Consigne 1: Mettez à jour le texte sur la procédure devant la cour, de « Elle soutient que » jusqu'à « de première instance. » inclus, en remplaçant « commission du titre de séjour » par « commission départementale ».
Consigne 2: Relevez, dans l'ordre où elles apparaissent, toutes les dates complètes que mentionne le texte sur la procédure devant la cour.
Consigne 3: Reprenez le texte sur la procédure devant la cour là où il s'arrête et poursuivez-le.

------ Extrait du texte ------

Procédure devant la cour
Par une requête, enregistrée le 19 août 2015 et un mémoire en réplique enregistré le 4 novembre 2016, MmeB..., représenté par MeC..., demande à la cour :
1°) d'annuler ce jugement n° 1408994 du tribunal administratif de Lyon du 3 mars 2015 ;
2°) d'annuler les décisions en date du 4 juillet 2014 par lesquelles le préfet du Rhône a refusé de lui délivrer un titre de séjour, lui a fait obligation de quitter le territoire français, a fixé un délai de départ volontaire de trente jours et a désigné un pays de destination ;
3°) d'enjoindre au préfet du Rhône, à titre principal, de lui délivrer un titre de séjour temporaire portant la mention "vie privée et familiale" dans un délai de quinze jours à compter de la notification du jugement à intervenir, sous astreinte de 50 euros par jour de retard, ou, à titre subsidiaire, de lui délivrer dans un délai de huit jours une autorisation provisoire de séjour dans l'attente du réexamen de sa situation, sous la même astreinte ;
4°) de mettre à la charge de l'Etat le versement, à son conseil, d'une somme de 1 500 euros au titre de l'article L. 761-1 du code de justice administrative et du deuxième alinéa de l'article 37 de la loi du 10 juillet 1991.
Elle soutient que :
- la décision n'est pas suffisamment motivée ;
- le préfet n'a pas procédé à un examen particulier de sa situation ;
- la procédure est irrégulière en l'absence de saisine de la commission du titre de séjour ;
- la décision méconnaît l'article L. 313-11 7° du code de l'entrée et du séjour des étrangers et du droit d'asile et porte une atteinte disproportionnée à son droit à mener une vie privée et familiale garanti par l'article 8 de la convention européenne de sauvegarde des droits de l'homme et des libertés fondamentales ;
- elle viole les stipulations de l'article 3-1 de la convention internationale relative aux droits de l'enfant ;
- elle est entachée d'une erreur manifeste d'appréciation ;
Vu le mémoire en défense enregistré le 28 octobre 2016 présenté pour le préfet du Rhône, qui conclut au rejet de la requête en s'en rapportant à ses écritures de première instance.
Mme B...a été admise au bénéfice de l'aide juridictionnelle totale par une décision en date du 2 juillet 2015.
Vu les autres pièces du dossier.

------ Liste ------

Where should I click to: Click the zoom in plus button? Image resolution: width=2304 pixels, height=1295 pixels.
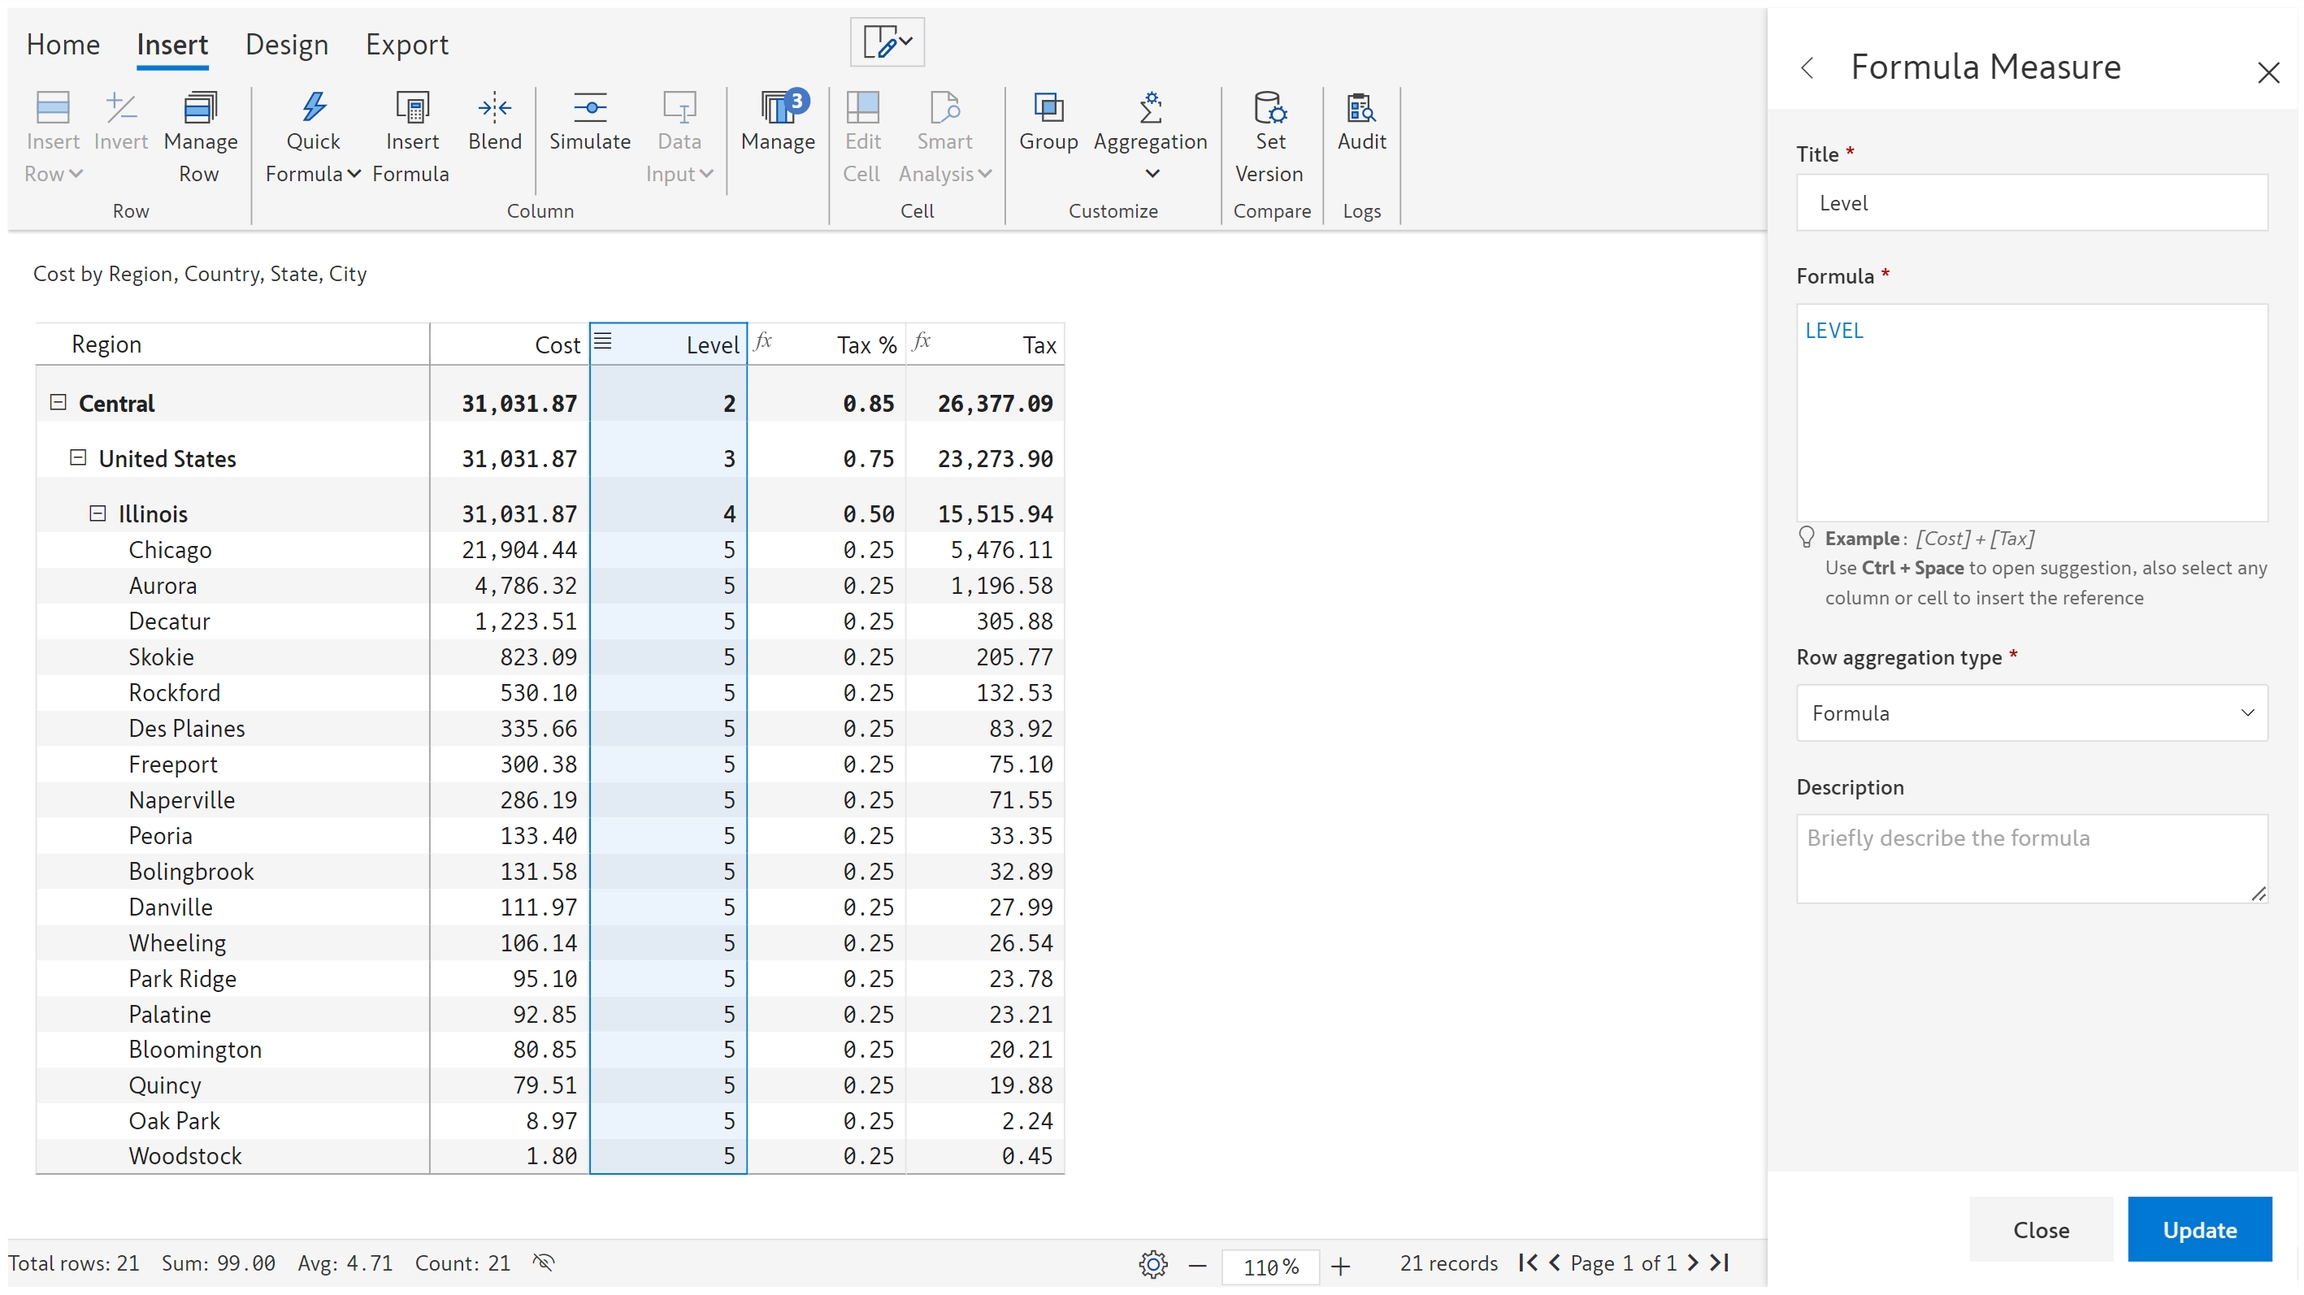1341,1266
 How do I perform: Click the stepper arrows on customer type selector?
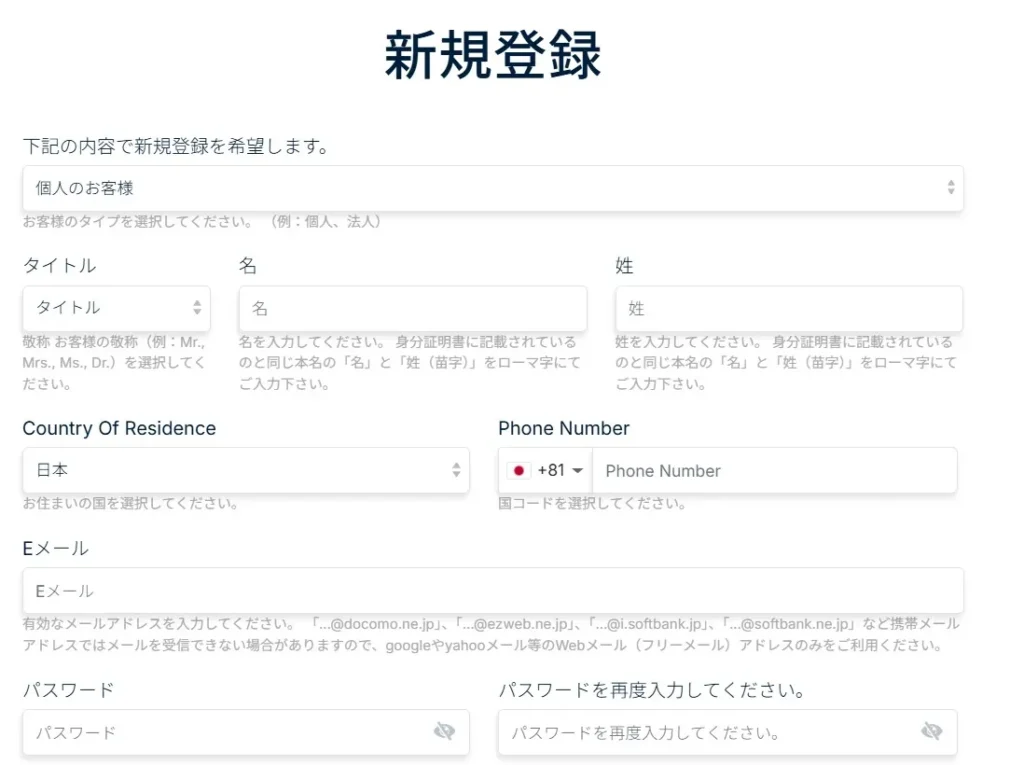(952, 189)
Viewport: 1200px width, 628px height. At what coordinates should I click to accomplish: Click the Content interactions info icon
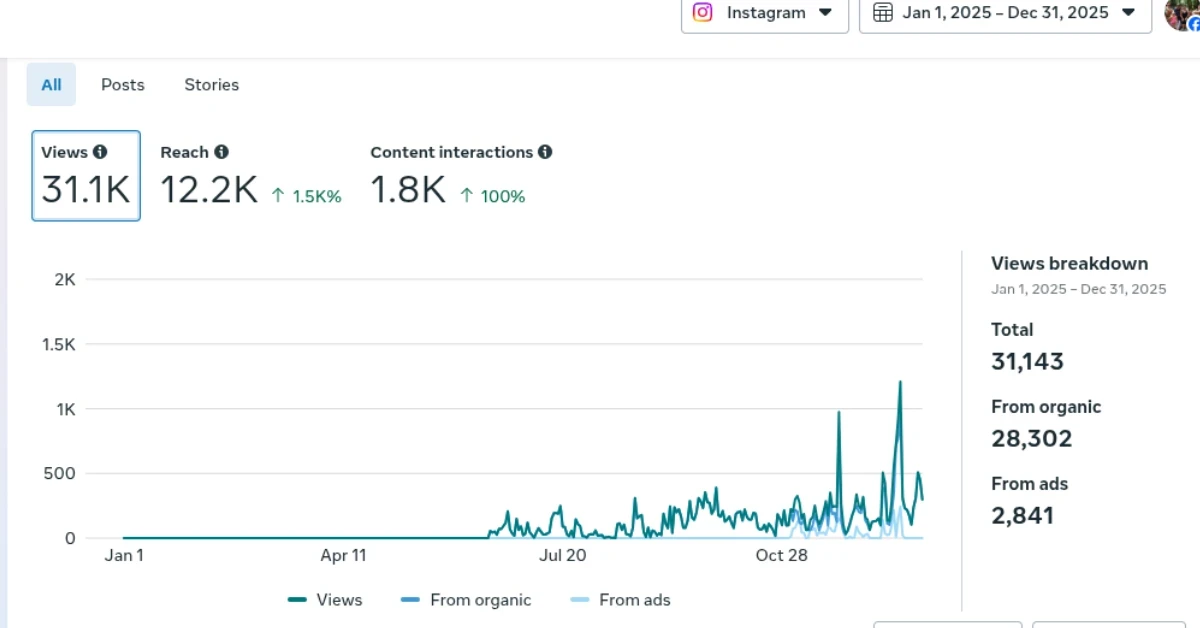pyautogui.click(x=545, y=152)
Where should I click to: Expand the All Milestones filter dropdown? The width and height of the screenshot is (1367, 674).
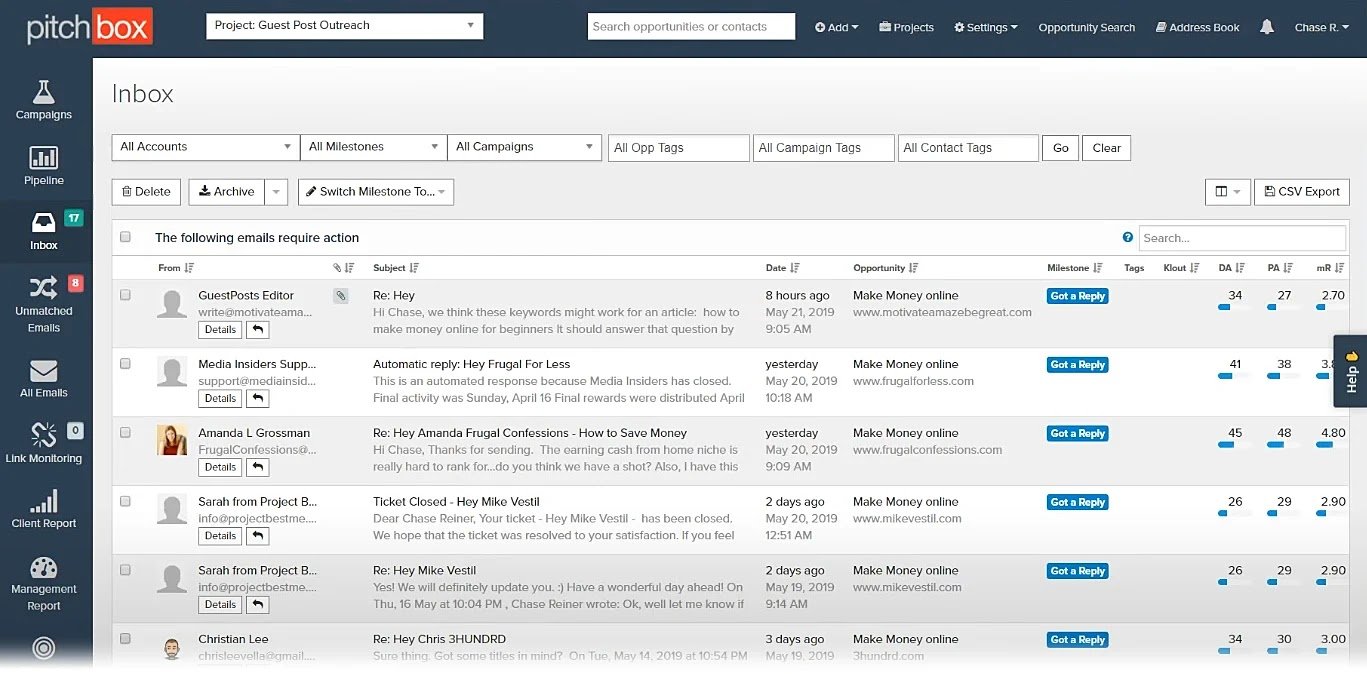(x=373, y=147)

------

Résultat final 1:
Elle soutient que :
- la décision n'est pas suffisamment motivée ;
- le préfet n'a pas procédé à un examen particulier de sa situation ;
- la procédure est irrégulière en l'absence de saisine de la commission départementale ;
- la décision méconnaît l'article L. 313-11 7° du code de l'entrée et du séjour des étrangers et du droit d'asile et porte une atteinte disproportionnée à son droit à mener une vie privée et familiale garanti par l'article 8 de la convention européenne de sauvegarde des droits de l'homme et des libertés fondamentales ;
- elle viole les stipulations de l'article 3-1 de la convention internationale relative aux droits de l'enfant ;
- elle est entachée d'une erreur manifeste d'appréciation ;
Vu le mémoire en défense enregistré le 28 octobre 2016 présenté pour le préfet du Rhône, qui conclut au rejet de la requête en s'en rapportant à ses écritures de première instance.

Résultat final 2:
- 19 août 2015
- 4 novembre 2016
- 3 mars 2015
- 4 juillet 2014
- 10 juillet 1991
- 28 octobre 2016
- 2 juillet 2015

Résultat final 3:
Vu :
- la convention européenne de sauvegarde des droits de l'homme et des libertés fondamentales ;
- le code de l'entrée et du séjour des étrangers et du droit d'asile ;
- la loi n° 79-587 du 11 juillet 1979 relative à la motivation des actes administratifs et à l'amélioration des relations entre l'administration et le public ;
- la loi n° 91 647 du 10 juillet 1991 modifiée relative à l'aide juridique ;
- le code de justice administrative.
Le président de la formation de jugement a dispensé le rapporteur public, sur sa proposition, de prononcer des conclusions à l'audience.
Les parties ont été régulièrement averties du jour de l'audience.
Ont été entendus au cours de l'audience publique :
- le rapport de M. Deliancourt,
- et les observations de MeC..., pour MmeB....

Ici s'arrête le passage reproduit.